Tuesday 28 September 2010

harry potter and the half blood prince

I have to confess, I wasn't a particularly big fan of the last couple of harry potter films.

I liked the first couple, when they were (for want of a better phrase) "kid-focused", but the last couple were in some sort of weird half-way house between being kids films and something a bit more grown up. Also, there seemed to be something akin to "plot extension" going on.

By that, I mean that it felt like we were being drip-fed stuff at too slow a rate. So where the first couple of films had only small elements of the "Voldermort" stuff and that worked fine, because the focus was on Harry being a kid and learning magic, by the later films the tendency to only give us very small bits of information was becoming rather annoying.

Especially since what was happening as the main plots wasn't actually all that interesting.
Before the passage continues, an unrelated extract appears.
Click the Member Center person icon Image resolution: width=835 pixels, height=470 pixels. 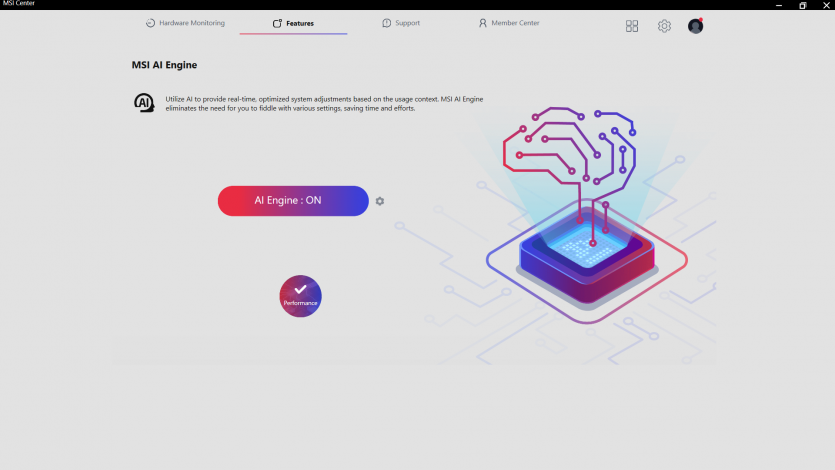(x=483, y=23)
And to some extent that's also true in the half-blood prince. I mean, given the whole thing is called the half-blood prince, you'd think it would be a central point to the film. But it isn't - it's quite a small part.

However, this time, there's the first stirring of romantic feelings among Harry and his friends and that really helps to lift the films. Now that there are more interesting inter-personal relationships, there's more of a feel of reality and a grounding in character than in the last couple of films.

It feels like we've emerged from a sort of not-quite children, not-quite teenage wilderness.

And to help out further, this film really starts to tell us stuff about the bad guy, Voldermort. Where previously he was a fairly non-descript shadowy figure, we finally start to get some proper information on his background and past.

Also, tonally, the film feels darker and more desperate than the previous films. You really get a sense that Voldermort's return-proper is inevitable - that the bad guys now have the momentum and the eternally hinted at show-down is finally coming.

The only thing I'd again say is that the film is really very long. I understand that most of the books are pretty long and I'm sure that even this is trimmed down from them, but it does become a bit of a bum-acher when you're breezing past the two hour mark.